Now you have everything you need to create randomization and bootstrap distributions. Use them to compute the p-value and confidence interval for each year. (Don’t forget to use tally().)
Now let’s do the same for one of the Covid-19 vaccines. To do that, you will need to look in one of the press releases to find out how many cases there were in each group (vaccinated and unvaccinated) and how many people there were in each group. If the press release only gives the total number of people, you may assume that the two groups had the same size. (That’s probably not exactly correct, but it is likely very close.)

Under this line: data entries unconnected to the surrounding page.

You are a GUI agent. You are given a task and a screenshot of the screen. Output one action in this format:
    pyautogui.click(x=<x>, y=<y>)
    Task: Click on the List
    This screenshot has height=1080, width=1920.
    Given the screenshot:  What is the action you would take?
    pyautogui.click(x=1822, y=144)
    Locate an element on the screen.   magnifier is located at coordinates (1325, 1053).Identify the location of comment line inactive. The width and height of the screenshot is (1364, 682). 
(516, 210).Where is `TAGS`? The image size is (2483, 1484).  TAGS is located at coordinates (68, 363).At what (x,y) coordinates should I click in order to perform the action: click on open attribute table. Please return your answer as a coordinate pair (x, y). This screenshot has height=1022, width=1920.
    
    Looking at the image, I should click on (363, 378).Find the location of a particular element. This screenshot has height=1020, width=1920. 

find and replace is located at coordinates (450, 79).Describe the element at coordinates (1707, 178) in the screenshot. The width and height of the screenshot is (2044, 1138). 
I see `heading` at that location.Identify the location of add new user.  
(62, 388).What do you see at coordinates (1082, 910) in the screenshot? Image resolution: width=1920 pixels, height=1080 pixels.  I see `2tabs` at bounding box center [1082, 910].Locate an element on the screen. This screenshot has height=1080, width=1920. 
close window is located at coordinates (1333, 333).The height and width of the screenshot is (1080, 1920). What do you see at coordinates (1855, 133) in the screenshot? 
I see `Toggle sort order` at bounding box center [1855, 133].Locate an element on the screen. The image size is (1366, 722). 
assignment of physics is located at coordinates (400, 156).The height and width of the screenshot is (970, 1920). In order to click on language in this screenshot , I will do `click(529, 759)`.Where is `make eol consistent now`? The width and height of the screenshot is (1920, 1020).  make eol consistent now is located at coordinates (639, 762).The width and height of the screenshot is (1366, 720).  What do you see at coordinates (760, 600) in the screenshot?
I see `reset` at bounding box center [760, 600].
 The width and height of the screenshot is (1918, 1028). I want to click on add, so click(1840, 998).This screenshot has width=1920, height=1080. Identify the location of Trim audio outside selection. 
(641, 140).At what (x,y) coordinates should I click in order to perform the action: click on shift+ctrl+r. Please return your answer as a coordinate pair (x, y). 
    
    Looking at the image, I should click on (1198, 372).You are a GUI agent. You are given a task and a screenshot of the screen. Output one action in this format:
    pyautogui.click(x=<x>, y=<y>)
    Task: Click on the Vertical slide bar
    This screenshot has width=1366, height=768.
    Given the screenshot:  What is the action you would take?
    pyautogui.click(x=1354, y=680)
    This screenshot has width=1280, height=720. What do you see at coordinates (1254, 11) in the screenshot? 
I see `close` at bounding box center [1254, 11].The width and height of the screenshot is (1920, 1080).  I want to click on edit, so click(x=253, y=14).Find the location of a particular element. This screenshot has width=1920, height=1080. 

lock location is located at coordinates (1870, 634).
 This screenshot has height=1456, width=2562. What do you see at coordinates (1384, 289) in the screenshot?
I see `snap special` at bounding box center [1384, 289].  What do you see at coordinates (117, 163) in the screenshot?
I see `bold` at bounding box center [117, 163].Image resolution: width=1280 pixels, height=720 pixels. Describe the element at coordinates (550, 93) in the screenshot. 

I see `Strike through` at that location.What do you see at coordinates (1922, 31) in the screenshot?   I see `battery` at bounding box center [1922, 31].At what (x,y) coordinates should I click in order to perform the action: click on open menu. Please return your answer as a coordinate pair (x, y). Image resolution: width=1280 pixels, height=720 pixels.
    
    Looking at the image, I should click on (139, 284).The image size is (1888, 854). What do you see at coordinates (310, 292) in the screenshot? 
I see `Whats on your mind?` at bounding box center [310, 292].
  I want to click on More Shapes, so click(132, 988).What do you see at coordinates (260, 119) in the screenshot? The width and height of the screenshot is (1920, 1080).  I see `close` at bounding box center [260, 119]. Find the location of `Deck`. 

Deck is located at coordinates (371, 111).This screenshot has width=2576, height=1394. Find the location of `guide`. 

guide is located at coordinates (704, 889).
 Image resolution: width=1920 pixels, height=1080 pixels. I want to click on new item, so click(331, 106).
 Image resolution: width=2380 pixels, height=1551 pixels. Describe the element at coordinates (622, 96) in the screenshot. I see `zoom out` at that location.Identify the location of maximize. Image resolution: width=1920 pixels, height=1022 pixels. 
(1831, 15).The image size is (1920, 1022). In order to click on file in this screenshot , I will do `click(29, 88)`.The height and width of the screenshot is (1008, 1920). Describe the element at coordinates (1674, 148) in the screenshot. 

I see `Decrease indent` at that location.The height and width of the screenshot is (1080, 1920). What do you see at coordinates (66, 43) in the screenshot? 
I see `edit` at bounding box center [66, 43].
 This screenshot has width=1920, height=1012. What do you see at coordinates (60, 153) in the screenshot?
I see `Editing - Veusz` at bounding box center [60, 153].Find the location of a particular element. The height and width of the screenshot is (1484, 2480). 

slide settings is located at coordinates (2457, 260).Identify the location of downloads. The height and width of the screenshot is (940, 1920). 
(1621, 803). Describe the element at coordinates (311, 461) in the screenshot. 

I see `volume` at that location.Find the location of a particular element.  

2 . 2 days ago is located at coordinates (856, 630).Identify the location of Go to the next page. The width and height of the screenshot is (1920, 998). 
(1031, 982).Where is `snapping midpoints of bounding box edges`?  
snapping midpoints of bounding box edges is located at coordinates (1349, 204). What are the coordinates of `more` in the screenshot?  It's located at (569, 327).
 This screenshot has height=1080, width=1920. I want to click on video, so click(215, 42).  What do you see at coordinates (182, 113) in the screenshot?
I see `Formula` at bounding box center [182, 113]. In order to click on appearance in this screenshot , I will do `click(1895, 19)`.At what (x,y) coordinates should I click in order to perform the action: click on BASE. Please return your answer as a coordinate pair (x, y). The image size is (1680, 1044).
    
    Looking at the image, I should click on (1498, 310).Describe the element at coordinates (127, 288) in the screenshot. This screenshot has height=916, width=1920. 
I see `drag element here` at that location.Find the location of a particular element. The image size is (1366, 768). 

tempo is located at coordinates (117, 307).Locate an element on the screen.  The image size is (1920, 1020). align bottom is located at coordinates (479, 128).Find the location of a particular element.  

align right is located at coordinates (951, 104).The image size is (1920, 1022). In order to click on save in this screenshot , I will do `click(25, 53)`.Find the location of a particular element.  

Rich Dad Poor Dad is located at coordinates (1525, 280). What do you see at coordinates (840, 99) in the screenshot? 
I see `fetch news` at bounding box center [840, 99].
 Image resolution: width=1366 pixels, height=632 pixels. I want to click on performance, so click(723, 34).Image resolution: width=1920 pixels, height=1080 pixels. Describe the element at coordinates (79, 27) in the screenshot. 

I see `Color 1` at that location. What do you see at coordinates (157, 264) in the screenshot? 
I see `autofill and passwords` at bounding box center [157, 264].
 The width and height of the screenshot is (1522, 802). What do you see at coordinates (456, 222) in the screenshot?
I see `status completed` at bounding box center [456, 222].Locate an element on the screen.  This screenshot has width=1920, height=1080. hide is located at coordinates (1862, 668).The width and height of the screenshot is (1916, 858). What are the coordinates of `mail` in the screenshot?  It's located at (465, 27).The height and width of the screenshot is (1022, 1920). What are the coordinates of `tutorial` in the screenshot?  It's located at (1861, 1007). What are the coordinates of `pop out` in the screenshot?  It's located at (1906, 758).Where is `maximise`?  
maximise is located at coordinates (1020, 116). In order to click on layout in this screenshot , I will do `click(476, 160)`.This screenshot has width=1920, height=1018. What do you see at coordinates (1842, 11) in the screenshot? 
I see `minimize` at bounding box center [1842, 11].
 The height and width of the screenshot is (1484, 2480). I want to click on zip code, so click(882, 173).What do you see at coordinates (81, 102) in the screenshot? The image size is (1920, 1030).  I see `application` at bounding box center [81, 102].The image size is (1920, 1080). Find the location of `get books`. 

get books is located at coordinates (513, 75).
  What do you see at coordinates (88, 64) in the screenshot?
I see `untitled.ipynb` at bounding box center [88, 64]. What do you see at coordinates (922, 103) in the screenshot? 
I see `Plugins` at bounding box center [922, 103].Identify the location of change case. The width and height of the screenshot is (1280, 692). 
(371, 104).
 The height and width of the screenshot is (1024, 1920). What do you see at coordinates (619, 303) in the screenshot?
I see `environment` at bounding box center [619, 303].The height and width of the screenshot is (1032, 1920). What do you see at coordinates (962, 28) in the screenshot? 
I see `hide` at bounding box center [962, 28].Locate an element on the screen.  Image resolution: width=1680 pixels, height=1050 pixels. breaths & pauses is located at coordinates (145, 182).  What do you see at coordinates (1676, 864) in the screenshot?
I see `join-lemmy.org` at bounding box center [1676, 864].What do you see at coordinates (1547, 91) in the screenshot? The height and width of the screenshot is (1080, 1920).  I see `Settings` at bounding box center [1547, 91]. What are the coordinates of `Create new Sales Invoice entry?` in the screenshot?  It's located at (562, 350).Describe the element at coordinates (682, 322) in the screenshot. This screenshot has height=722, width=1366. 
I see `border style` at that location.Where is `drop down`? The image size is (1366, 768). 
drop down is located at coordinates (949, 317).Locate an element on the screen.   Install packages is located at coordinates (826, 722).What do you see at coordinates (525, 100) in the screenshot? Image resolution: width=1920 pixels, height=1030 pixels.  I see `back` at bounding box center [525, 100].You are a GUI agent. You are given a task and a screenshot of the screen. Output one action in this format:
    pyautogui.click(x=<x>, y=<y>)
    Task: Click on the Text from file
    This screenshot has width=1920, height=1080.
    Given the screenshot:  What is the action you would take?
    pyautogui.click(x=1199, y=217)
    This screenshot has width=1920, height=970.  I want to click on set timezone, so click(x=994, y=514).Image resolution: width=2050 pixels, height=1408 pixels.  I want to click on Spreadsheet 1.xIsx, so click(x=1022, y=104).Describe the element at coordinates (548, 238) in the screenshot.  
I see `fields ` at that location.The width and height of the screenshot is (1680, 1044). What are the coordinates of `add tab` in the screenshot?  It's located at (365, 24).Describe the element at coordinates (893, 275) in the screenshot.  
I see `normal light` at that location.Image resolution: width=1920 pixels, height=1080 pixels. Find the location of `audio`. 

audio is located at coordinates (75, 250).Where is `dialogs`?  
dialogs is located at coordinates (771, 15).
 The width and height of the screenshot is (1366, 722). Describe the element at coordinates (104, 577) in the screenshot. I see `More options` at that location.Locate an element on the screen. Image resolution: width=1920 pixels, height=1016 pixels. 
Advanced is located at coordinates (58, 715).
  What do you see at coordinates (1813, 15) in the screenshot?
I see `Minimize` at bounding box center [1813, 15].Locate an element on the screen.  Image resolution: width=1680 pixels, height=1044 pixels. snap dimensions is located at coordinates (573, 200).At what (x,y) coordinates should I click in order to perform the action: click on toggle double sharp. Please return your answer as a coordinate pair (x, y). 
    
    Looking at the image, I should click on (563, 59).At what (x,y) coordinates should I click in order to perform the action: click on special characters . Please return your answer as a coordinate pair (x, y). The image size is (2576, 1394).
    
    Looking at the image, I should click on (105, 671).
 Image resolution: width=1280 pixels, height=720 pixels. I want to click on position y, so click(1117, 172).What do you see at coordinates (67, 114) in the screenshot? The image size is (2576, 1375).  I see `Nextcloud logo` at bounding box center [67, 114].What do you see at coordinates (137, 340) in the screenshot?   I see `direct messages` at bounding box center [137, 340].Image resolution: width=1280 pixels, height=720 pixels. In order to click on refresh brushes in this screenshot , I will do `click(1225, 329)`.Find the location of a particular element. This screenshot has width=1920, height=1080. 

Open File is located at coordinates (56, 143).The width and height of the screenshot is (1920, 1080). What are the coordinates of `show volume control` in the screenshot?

Based on your results, do you think it is fair to advertise efficacy the way the vaccine producers have been doing? Why or why not?

Notes:

You can create new methods for p-values and confidence intervals for all sorts of situations in this same way. You just need a function to calculate the appropriate test statistic or estimate and a way to do the appropriate simulation. The general approach is very flexible. (The formula method would require you to find or derive a new formula, something that is typically much harder.)
The R package epitools can automate most of what we just did, but it works with relative risk (the ratio of two proportions) rather than efficacy. Difference in proportions, efficacy, relative risk, and odds ratio (the ratio of two odds) are four different ways to compare two proportions.